Every line below between the one holding "Screen dimensions: 625x367" and the one holding "Task: Select the Buy Used option", inclusive, should be copied exactly, and no other line.
Dataset extract below:
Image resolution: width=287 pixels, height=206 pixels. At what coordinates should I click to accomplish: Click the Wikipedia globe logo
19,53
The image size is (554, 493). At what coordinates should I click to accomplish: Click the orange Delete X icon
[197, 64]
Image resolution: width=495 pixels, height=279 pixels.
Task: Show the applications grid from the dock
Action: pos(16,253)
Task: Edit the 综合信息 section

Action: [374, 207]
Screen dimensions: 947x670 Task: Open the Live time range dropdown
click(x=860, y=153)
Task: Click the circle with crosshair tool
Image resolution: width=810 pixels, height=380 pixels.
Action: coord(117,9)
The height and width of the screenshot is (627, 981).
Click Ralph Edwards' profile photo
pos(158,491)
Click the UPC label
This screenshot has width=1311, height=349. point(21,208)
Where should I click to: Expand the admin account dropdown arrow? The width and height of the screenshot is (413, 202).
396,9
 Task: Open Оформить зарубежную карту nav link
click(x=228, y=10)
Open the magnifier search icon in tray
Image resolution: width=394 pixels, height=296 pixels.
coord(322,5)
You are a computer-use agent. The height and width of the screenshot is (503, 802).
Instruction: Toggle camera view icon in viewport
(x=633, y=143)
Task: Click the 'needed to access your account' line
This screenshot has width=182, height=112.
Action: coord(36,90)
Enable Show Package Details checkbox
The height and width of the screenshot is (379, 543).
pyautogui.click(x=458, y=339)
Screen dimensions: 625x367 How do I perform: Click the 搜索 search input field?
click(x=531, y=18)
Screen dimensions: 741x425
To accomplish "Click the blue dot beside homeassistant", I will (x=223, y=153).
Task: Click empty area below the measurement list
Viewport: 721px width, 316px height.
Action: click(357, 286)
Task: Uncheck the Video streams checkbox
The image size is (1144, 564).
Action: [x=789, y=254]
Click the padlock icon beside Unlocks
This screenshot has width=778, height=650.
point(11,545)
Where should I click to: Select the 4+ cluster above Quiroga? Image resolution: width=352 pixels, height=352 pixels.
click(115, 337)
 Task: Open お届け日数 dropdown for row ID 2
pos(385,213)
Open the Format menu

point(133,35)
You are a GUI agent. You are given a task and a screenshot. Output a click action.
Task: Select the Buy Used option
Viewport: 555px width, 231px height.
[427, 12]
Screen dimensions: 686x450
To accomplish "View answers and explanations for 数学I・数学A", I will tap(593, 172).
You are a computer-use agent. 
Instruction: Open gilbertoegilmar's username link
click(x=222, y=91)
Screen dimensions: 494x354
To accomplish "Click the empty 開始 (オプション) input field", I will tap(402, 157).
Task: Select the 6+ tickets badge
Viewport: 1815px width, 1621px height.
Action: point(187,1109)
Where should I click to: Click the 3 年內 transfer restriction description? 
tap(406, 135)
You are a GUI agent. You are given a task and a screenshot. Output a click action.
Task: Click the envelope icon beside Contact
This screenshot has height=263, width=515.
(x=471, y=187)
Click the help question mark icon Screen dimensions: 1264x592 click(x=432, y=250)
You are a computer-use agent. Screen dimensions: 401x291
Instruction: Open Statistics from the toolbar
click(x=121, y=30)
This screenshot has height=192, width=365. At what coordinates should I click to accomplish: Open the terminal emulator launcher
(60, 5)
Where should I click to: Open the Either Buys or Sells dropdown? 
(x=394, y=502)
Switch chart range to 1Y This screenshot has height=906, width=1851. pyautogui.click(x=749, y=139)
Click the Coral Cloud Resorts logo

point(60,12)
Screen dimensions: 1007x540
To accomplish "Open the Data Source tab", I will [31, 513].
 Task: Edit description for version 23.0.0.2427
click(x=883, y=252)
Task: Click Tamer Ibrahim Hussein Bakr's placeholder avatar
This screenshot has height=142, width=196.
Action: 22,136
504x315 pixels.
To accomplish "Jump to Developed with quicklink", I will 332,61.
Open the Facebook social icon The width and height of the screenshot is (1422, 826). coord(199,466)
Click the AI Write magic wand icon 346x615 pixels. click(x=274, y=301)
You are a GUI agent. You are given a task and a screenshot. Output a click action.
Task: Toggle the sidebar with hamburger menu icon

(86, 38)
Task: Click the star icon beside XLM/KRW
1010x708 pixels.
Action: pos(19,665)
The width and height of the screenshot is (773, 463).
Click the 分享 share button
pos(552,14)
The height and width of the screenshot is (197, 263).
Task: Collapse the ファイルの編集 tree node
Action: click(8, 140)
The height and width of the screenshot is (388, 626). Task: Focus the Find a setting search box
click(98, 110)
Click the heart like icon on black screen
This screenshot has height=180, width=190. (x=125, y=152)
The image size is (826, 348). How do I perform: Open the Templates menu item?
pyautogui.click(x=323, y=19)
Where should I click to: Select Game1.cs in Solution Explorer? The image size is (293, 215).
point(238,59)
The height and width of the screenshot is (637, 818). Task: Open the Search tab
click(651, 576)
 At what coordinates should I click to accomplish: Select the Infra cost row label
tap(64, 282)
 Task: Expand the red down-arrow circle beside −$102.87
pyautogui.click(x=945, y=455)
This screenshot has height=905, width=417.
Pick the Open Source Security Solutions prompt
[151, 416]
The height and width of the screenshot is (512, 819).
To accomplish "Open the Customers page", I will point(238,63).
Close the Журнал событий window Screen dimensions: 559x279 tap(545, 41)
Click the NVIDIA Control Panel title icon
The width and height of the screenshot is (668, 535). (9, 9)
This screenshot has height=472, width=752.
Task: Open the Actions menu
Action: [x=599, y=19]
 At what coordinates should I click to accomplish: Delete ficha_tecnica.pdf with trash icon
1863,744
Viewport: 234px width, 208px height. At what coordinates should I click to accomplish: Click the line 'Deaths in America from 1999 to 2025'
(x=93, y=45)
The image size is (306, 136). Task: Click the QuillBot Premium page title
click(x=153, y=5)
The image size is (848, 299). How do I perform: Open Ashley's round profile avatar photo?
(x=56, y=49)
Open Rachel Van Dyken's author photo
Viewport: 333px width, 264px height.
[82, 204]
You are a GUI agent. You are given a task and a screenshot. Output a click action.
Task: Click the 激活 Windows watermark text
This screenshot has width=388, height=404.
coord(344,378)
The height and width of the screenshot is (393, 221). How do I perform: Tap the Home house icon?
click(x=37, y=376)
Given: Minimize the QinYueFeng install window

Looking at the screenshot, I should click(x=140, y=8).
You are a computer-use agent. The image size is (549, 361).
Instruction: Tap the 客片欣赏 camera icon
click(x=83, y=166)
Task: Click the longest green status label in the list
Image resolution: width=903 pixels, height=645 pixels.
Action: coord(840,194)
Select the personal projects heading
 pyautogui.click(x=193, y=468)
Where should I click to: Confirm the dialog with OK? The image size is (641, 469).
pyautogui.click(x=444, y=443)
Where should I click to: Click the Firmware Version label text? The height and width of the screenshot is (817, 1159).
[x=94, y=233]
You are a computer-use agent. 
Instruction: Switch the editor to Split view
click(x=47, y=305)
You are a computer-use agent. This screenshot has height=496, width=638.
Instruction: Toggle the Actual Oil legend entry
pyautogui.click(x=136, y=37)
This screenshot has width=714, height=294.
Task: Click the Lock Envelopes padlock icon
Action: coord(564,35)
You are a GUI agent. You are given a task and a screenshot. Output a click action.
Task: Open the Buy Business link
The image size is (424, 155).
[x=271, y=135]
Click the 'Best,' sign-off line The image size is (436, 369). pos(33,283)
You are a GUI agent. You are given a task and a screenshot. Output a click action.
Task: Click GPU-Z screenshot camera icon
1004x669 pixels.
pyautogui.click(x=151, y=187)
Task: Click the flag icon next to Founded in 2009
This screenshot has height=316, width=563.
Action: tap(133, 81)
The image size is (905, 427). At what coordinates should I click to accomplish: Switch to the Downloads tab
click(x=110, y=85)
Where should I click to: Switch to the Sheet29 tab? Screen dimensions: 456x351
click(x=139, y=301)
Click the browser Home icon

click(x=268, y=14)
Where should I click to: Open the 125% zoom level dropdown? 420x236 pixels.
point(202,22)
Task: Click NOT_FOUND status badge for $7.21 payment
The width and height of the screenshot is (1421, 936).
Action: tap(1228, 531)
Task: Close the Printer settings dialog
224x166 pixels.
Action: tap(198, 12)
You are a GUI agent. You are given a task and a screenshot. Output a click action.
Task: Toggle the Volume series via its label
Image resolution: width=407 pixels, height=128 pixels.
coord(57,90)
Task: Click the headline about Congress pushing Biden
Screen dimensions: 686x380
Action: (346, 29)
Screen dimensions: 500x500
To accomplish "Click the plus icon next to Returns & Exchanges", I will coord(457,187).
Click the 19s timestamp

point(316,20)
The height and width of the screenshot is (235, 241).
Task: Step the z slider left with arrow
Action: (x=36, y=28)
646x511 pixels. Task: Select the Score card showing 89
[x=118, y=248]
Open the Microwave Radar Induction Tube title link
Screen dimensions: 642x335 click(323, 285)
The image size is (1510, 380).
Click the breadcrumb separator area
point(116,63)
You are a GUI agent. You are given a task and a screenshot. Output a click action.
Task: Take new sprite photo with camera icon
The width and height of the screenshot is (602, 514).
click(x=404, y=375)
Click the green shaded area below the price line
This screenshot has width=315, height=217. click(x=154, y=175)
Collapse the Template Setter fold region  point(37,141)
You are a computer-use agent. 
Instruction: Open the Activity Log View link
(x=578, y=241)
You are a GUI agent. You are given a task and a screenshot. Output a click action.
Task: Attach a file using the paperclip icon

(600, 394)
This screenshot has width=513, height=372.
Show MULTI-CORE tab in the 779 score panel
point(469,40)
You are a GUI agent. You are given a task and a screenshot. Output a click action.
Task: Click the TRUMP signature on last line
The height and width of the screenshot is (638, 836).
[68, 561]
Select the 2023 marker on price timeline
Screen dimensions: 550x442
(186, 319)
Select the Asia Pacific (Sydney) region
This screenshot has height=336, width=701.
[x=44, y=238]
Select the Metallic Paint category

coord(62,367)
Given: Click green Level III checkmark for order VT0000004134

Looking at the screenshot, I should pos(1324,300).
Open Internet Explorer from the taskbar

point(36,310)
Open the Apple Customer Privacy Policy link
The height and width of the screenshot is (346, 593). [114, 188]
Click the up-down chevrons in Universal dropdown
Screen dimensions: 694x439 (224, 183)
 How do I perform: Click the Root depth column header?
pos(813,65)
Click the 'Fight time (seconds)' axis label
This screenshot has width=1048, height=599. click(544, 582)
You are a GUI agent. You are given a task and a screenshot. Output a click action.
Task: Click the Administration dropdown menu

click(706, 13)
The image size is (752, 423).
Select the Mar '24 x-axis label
End of Dataset extract.
■ **Output of the exercise**:
Screen dimensions: 625x367 How do I perform: Click the 搜索 search input field?
click(x=531, y=18)
Screen dimensions: 741x425
To accomplish "Click the blue dot beside homeassistant", I will (x=223, y=153).
Task: Click empty area below the measurement list
Viewport: 721px width, 316px height.
Action: click(357, 286)
Task: Uncheck the Video streams checkbox
The image size is (1144, 564).
Action: [x=789, y=254]
Click the padlock icon beside Unlocks
This screenshot has width=778, height=650.
point(11,545)
Where should I click to: Select the 4+ cluster above Quiroga? Image resolution: width=352 pixels, height=352 pixels.
click(115, 337)
 Task: Open お届け日数 dropdown for row ID 2
pos(385,213)
Open the Format menu

point(133,35)
You are a GUI agent. You are given a task and a screenshot. Output a click action.
Task: Select the Buy Used option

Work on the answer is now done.